Extrait du document
=-=-=-=-=

Messagers du désastre, naissance de la notion de génocide
L’itinéraire singulier d’une historienne
Fille de l’historien Jean-Jacques Becker, Annette Becker ne voulait pas empiéter sur les plates-bandes de son père et évita de se spécialiser dans l’étude de la Grande Guerre (si on suit son portrait publié dans L’Histoire de février 2018). Pari tenu… jusqu’à ce qu’elle s’intéresse aux représentations culturelles, religieuses de la première guerre mondiale ! C’est ainsi qu’elle publia avec Stéphane Audoin-Rouzeau 14-18 retrouver la Grande Guerre (Gallimard, 2000) ou en solo Les Cicatrices rouges 1914-1918, France et Belgique occupées (Fayard, 2010). Pour Annette Becker, la première guerre mondiale est « l’évènement paradigmatique » qui fonde le XXe siècle, en accoutumant les masses à la violence : elle rejoint ici George Mosse. Elle a choisi ici de s’intéresser de s’intéresser à deux personnages de la seconde guerre mondiale, étroitement liés à la prise de conscience (ou non) du génocide juif.

=-=-=-=-=

Données de localisation des mots et des éléments:
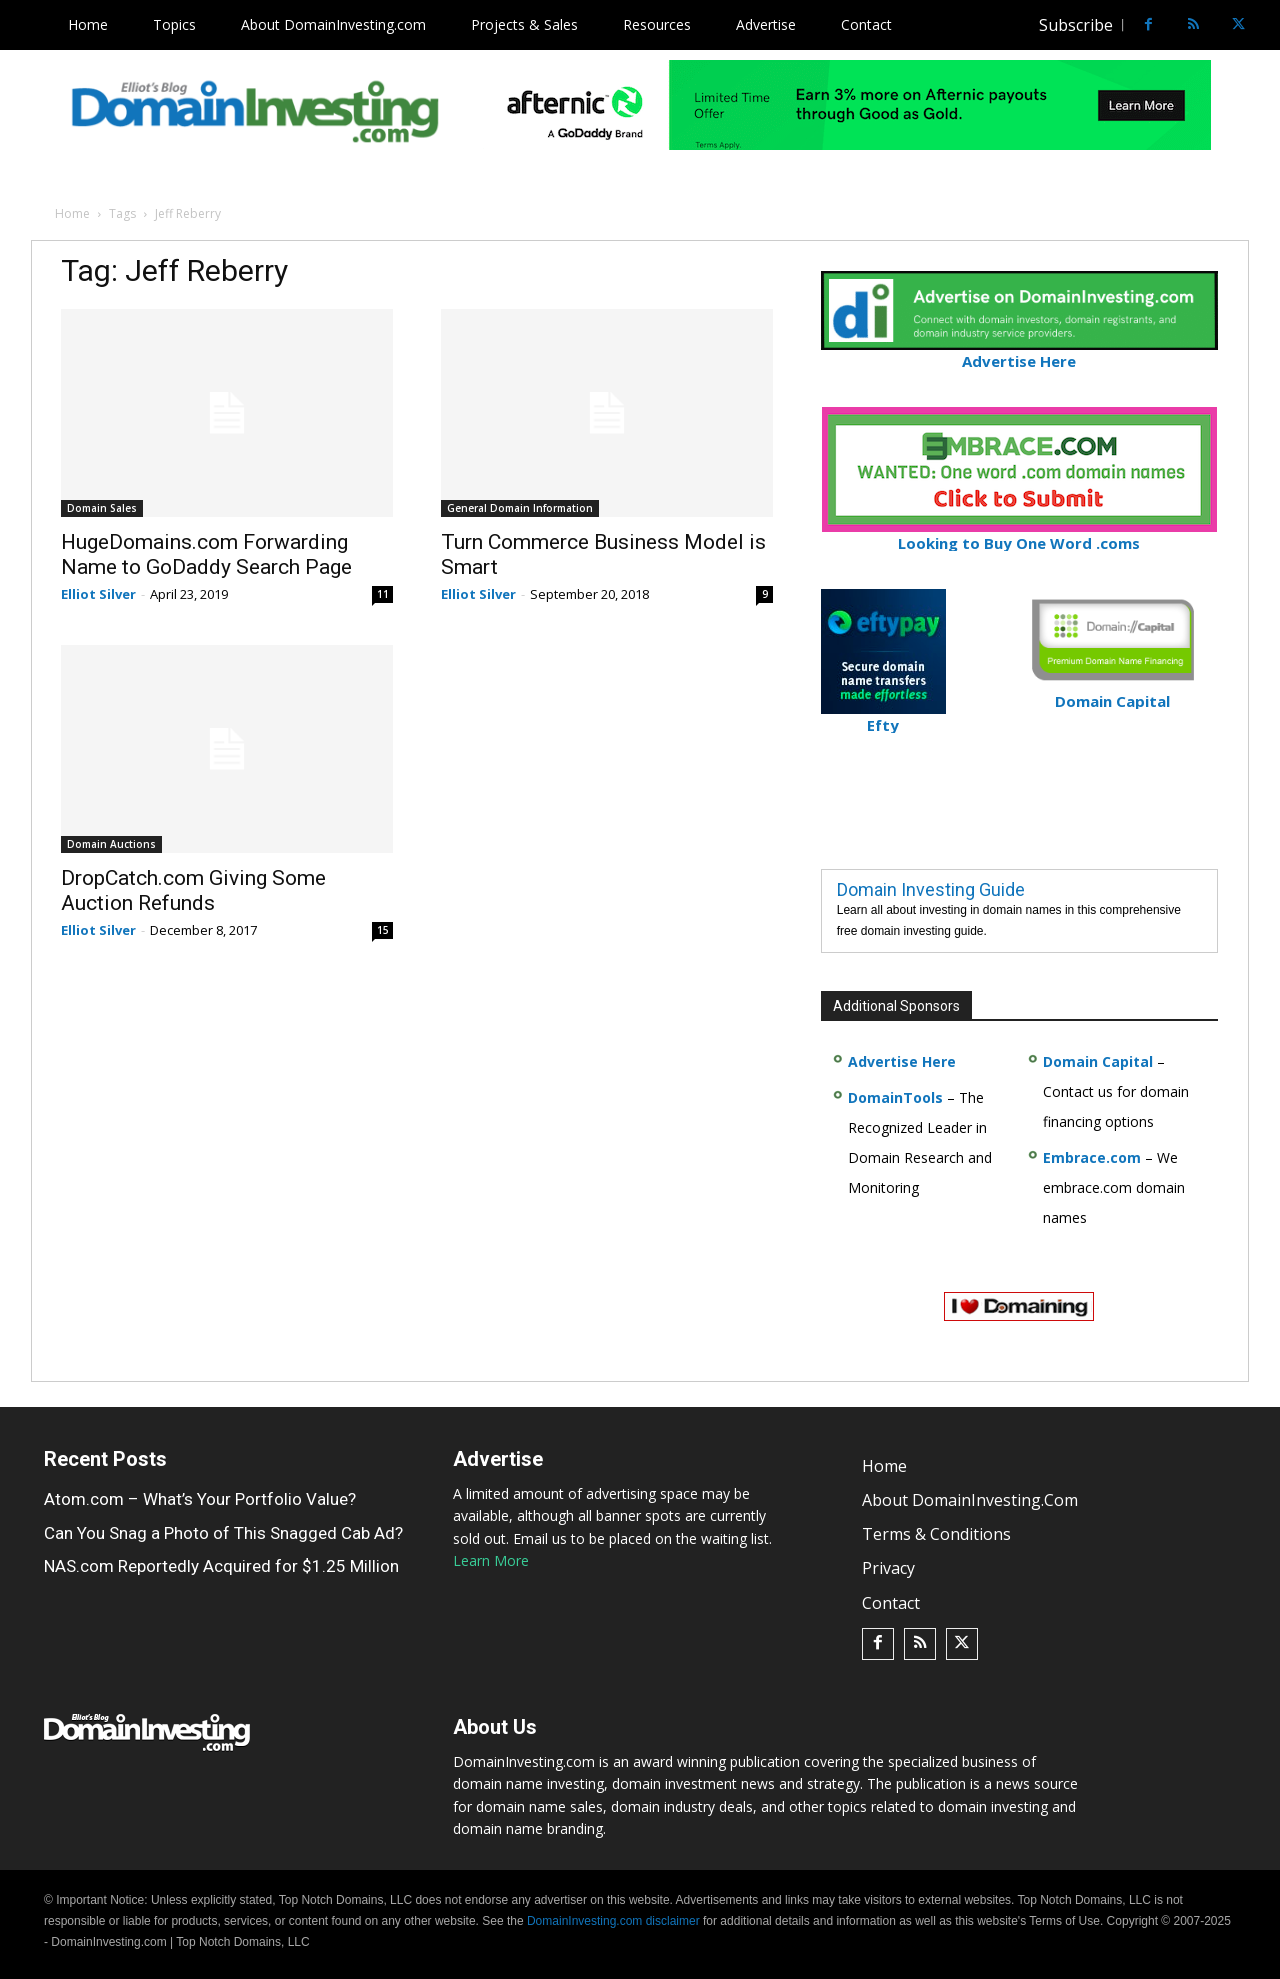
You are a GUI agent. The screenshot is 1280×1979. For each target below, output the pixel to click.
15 (383, 930)
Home (72, 213)
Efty (883, 716)
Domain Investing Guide (931, 889)
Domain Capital (1098, 1061)
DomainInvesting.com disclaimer (613, 1921)
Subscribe (1076, 25)
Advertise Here (1019, 352)
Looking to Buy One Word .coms (1019, 534)
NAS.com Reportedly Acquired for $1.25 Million (221, 1566)
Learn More (491, 1560)
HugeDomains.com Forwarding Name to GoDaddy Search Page (206, 554)
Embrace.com (1092, 1157)
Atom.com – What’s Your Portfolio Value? (200, 1499)
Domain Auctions (111, 844)
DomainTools (895, 1097)
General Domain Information (520, 508)
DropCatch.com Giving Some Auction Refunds (193, 890)
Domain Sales (102, 508)
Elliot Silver (98, 594)
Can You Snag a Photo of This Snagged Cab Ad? (223, 1533)
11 (383, 594)
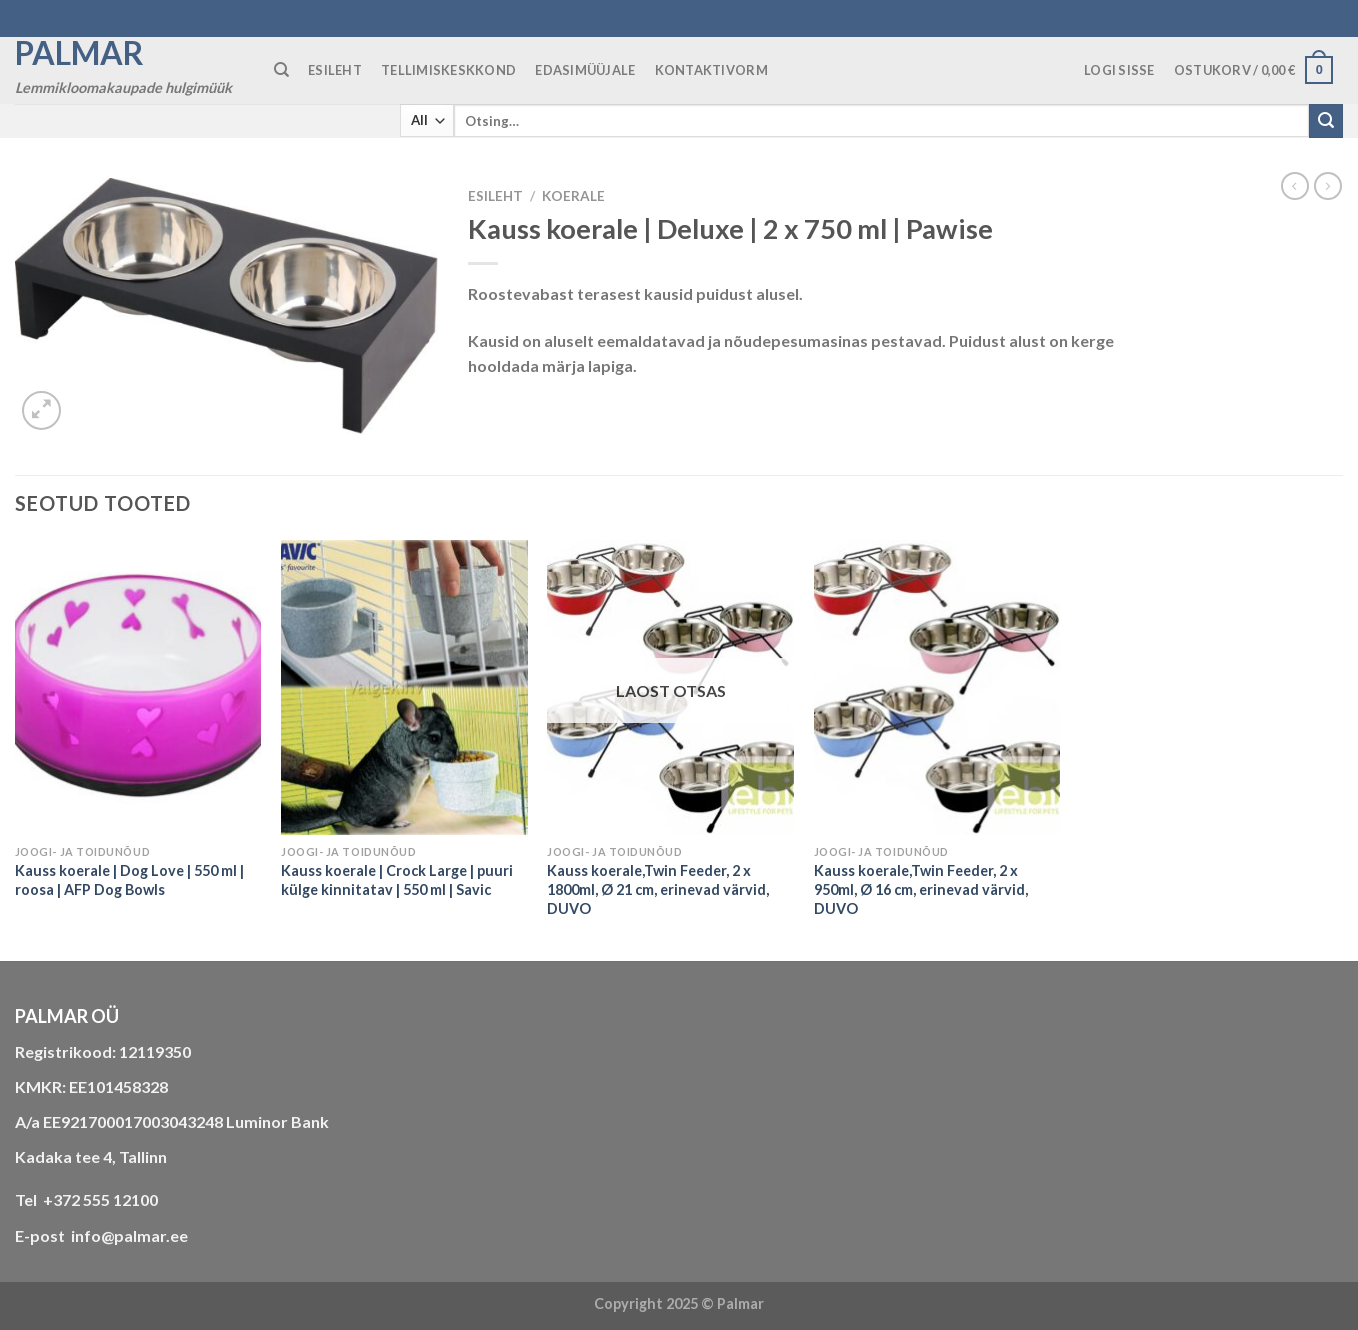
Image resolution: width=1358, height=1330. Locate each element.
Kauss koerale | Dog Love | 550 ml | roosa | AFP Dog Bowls (129, 880)
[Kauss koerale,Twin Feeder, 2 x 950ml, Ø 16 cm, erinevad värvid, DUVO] (937, 688)
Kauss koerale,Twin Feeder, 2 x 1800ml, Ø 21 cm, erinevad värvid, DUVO (658, 889)
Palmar (79, 53)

=-=-=-=-=

Consignes de l'exercice
1. Dans l'extrait sur le parcours d'Annette Becker, traduisez en anglais la phrase « Fille de l’historien Jean-Jacques Becker, Annette Becker ne voulait pas empiéter sur les plates-bandes de son père et évita de se spécialiser dans l’étude de la Grande Guerre (si on suit son portrait publié dans L’Histoire de février 2018). »
2. Poursuivez l'extrait consacré à l'itinéraire d'Annette Becker à partir de sa dernière phrase.
Les lignes ne sont d'aucune utilité pour ce travail.

Réponses dans l'ordre
1. The daughter of historian Jean-Jacques Becker, Annette Becker did not want to encroach on her father's territory and avoided specializing in the study of the Great War (if one goes by her profile published in L’Histoire in February 2018).

2.
Deux destins singuliers
Au fond, ce livre est fait de deux portraits. Celui du juriste Raphael Lemkin, inventeur du concept de génocide (la définition est d’ailleurs floue chez lui), juif polonais originaire de Wolkowysk dans l’est de la Pologne, et celui de Jan Karski, résistant polonais, catholique, qui vint avertir de la Shoah Londres et Washington, sans succès. Deux hommes et deux parcours différents. Lemkin est un intellectuel, juriste accompli, qui a travaillé sur les codes pénaux de la Pologne et de l’URSS. Il est le premier à avoir cherché à définir, à partir des massacres collectifs d’arméniens commis par les turcs ottomans en 1915, la notion de génocide. Karski est plus jeune, il est résistant. Il accumule les informations sur les massacres de juifs en Pologne, des massacres qui augmentent en intensité. Au début malgré lui, Karski devient le « témoin ». Introduit dans le ghetto de Varsovie, il observe, enregistre. Son but est double : pousser les alliés à intervenir rapidement, afin de sauver une Pologne libre et démocratique et de sauver ainsi les juifs polonais. Le drame de Karski est simple : les alliés ne firent rien en ce sens, prisonniers des contingences de la guerre et de l’alliance avec Staline (notons au passage que le pacte germano-soviétique « sauva » des juifs de l’est de la Pologne, condamnés à l’exil dans le goulag sibérien : la majorité en revint).
Pourquoi ne les a-t-on pas crus ?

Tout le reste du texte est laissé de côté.